2nd chapter, not so perfect.

So I wrote a second chapter in the new story and I was excited by it, but when I read it to Linda it was kind of a mess. Not the content, but the writing. But, well, the writing can be fixed. The story is progressing and that's the main thing.

I went for a muddy walk in the Badlands, constructing the scene in my head, sitting on my writing stump, getting back to my car as it was getting dark.

Getting involved in a new book is slightly inconvenient, but I never turn down a gift from the muses. This story obviously wants to be written, so I'll write it as long as I can.

On the 15th, I've really got to dig into the rewrite of The Darkness You Fear.

I've got some people lassoed into reviewing TMPDGM's. They're finding typos and some other problems, and it occurred to me that since I'm self publishing, I can always make changes right up to the last minute. (And beyond, actually.)

The whole writing thing has gotten kind of messy -- lots of loose ends and false starts and unfinished endings and half written stories and...just more complicated. But then, one of the things I learned in owning Pegasus is that things are never really finished, things are always in flux, so this is just more of that.

I'm slowly coming to the realization that it doesn't matter what I do as far as trying to sell the books. I could do everything right and the odds are still very much against anything significant happening. No one's fault. There are a lot of writers, and among them are very good writers and probably a plethora of writers who are competent (as well as legions of not so serious writers.)

I've come up with a syllogism:

Whether a book is good or bad is not based on sales.
I only care if the book is good.
Therefore, it doesn't matter how many copies it sells.

The last three times I've been in the store I've had someone come up to me and tell me how much they enjoyed my books. Hey, that's enough. That plus the fact the reviews of my books have been mostly positive, sometimes very positive. So I don't think I'm wasting my time.

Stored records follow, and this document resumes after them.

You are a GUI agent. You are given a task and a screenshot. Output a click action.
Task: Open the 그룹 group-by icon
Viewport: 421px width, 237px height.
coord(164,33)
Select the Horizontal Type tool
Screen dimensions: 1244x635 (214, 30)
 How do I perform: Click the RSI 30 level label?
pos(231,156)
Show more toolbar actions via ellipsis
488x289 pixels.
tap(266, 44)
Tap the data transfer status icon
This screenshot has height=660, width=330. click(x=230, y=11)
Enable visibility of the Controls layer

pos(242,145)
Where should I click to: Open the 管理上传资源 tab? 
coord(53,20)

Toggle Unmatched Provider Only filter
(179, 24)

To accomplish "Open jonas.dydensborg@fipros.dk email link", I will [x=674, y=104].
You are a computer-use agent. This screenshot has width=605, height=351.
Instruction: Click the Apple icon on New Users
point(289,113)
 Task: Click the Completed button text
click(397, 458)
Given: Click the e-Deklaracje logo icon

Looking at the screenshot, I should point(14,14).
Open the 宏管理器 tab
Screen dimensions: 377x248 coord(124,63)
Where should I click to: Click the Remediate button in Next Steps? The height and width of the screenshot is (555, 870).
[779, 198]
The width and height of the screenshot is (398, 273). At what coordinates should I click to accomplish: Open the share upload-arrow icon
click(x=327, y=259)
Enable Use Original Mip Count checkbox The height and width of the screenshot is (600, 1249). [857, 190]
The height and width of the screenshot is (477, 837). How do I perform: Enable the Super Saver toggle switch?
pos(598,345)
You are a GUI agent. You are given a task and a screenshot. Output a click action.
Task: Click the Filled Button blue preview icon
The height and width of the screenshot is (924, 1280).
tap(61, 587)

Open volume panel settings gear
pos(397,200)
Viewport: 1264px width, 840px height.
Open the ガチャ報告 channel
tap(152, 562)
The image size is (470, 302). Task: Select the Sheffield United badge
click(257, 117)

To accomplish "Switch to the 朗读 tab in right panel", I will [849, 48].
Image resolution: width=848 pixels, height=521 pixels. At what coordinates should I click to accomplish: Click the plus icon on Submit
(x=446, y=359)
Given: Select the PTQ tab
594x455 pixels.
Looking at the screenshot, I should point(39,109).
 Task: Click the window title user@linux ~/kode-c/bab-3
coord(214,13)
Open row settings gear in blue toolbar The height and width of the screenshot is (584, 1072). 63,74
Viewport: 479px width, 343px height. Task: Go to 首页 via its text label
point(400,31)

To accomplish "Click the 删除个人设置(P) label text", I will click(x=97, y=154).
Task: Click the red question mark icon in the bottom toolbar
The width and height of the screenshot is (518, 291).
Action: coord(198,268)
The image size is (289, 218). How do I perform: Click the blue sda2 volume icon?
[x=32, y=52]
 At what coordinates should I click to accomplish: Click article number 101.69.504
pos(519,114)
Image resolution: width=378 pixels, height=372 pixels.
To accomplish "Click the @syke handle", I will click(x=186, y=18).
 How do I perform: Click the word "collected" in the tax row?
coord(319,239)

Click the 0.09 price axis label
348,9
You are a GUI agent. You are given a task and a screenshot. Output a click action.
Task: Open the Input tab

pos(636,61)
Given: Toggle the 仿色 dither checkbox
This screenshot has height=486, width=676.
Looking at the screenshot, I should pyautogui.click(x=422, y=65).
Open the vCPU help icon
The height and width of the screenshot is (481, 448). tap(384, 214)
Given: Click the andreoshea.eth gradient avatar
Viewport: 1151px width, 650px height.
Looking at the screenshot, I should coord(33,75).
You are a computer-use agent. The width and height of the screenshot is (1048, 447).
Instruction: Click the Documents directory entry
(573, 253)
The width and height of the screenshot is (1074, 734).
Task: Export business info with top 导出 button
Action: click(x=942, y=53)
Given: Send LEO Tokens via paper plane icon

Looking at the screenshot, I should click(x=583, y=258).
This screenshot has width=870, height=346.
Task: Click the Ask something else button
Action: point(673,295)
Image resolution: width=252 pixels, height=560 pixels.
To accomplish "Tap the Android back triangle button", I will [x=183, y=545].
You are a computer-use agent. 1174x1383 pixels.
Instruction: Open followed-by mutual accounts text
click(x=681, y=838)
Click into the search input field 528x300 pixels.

But how you can break through to the wider world? Well, I'm not willing to pay the price, so I can't expect to win the prize. 

I went through this whole cost/benefit analysis 30 years ago, and arrived at the conclusion that I'd better concentrate on making a living by other means. That hasn't changed -- in fact, the barriers are much more challenging because of the ease of ebooks. I'm not complaining. I love the ease of ebooks! Frankly, it's what drew me back in. I didn't even think I would go to the publishers, but it just sort of happened.

I've written so many books that I've simply overwhelmed the publishers I have. I have a proposal with one publisher, I'm writing a book for another publisher who said he might be interested, I've got a book already placed with another publisher, (with a another one to finish the series) and I've got a book almost finished that a publisher has said he'll do.

Meanwhile, I have another half dozen completed book, and even more manuscripts that just require I turn my attention to them and finish.

Ergo, I've got to start putting stuff out myself.

The first book is The Manic Pixie Dream Girl Murders.

These finished book are just as good as anything I've submitted to publishers, if perhaps a little more quirky. But then, everything I've written has been quirky...

I'm satisfied with my progression. I've learned a lot about writing and the process of writing and how my own creative side works and I enjoy the process and I've even had a bit of success.

So I'm going to just keep on writing and not worry about anything else.